• [Exercise requirements]: Each entry is to be output precisely as it appears.

====== The data ======

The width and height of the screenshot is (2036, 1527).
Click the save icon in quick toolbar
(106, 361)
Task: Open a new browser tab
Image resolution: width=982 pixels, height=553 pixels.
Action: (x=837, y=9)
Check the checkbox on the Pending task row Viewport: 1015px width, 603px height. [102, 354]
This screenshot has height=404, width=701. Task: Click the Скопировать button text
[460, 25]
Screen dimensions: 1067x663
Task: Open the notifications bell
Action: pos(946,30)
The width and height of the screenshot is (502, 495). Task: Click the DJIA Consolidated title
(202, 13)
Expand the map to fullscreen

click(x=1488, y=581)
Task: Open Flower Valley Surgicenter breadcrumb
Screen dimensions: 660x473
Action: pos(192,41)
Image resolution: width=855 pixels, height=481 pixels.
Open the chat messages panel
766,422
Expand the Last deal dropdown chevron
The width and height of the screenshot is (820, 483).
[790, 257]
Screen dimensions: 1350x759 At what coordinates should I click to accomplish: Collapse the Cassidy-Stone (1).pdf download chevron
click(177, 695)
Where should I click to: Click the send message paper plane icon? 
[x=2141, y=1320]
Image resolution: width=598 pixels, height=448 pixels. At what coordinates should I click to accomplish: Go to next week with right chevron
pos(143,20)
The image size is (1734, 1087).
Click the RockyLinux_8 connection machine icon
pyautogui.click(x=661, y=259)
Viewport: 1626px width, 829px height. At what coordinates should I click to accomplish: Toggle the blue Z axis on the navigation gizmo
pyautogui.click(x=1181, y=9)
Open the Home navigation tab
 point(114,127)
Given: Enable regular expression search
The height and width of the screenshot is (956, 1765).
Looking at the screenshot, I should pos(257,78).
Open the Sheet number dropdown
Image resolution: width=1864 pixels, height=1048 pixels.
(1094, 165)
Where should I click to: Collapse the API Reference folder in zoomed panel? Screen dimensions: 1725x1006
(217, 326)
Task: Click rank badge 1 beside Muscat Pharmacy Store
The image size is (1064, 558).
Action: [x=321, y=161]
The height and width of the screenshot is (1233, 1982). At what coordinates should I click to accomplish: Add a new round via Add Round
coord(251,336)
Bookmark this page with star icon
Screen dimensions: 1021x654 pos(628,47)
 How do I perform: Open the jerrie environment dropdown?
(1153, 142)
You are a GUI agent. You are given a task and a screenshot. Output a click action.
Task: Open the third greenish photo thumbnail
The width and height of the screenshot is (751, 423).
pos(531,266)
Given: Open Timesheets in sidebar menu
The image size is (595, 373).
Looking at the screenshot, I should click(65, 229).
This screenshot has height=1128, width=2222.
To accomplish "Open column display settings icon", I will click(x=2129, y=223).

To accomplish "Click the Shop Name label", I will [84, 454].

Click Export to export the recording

======

• [Reply to the exercise]:
The width and height of the screenshot is (2036, 1527).
Click the save icon in quick toolbar
(106, 361)
Task: Open a new browser tab
Image resolution: width=982 pixels, height=553 pixels.
Action: (x=837, y=9)
Check the checkbox on the Pending task row Viewport: 1015px width, 603px height. [102, 354]
This screenshot has height=404, width=701. Task: Click the Скопировать button text
[460, 25]
Screen dimensions: 1067x663
Task: Open the notifications bell
Action: pos(946,30)
The width and height of the screenshot is (502, 495). Task: Click the DJIA Consolidated title
(202, 13)
Expand the map to fullscreen

click(x=1488, y=581)
Task: Open Flower Valley Surgicenter breadcrumb
Screen dimensions: 660x473
Action: pos(192,41)
Image resolution: width=855 pixels, height=481 pixels.
Open the chat messages panel
766,422
Expand the Last deal dropdown chevron
The width and height of the screenshot is (820, 483).
[790, 257]
Screen dimensions: 1350x759 At what coordinates should I click to accomplish: Collapse the Cassidy-Stone (1).pdf download chevron
click(177, 695)
Where should I click to: Click the send message paper plane icon? 
[x=2141, y=1320]
Image resolution: width=598 pixels, height=448 pixels. At what coordinates should I click to accomplish: Go to next week with right chevron
pos(143,20)
The image size is (1734, 1087).
Click the RockyLinux_8 connection machine icon
pyautogui.click(x=661, y=259)
Viewport: 1626px width, 829px height. At what coordinates should I click to accomplish: Toggle the blue Z axis on the navigation gizmo
pyautogui.click(x=1181, y=9)
Open the Home navigation tab
 point(114,127)
Given: Enable regular expression search
The height and width of the screenshot is (956, 1765).
Looking at the screenshot, I should pos(257,78).
Open the Sheet number dropdown
Image resolution: width=1864 pixels, height=1048 pixels.
(1094, 165)
Where should I click to: Collapse the API Reference folder in zoomed panel? Screen dimensions: 1725x1006
(217, 326)
Task: Click rank badge 1 beside Muscat Pharmacy Store
The image size is (1064, 558).
Action: [x=321, y=161]
The height and width of the screenshot is (1233, 1982). At what coordinates should I click to accomplish: Add a new round via Add Round
coord(251,336)
Bookmark this page with star icon
Screen dimensions: 1021x654 pos(628,47)
 How do I perform: Open the jerrie environment dropdown?
(1153, 142)
You are a GUI agent. You are given a task and a screenshot. Output a click action.
Task: Open the third greenish photo thumbnail
The width and height of the screenshot is (751, 423).
pos(531,266)
Given: Open Timesheets in sidebar menu
The image size is (595, 373).
Looking at the screenshot, I should click(65, 229).
This screenshot has height=1128, width=2222.
To accomplish "Open column display settings icon", I will click(x=2129, y=223).

To accomplish "Click the Shop Name label", I will [84, 454].

Click Export to export the recording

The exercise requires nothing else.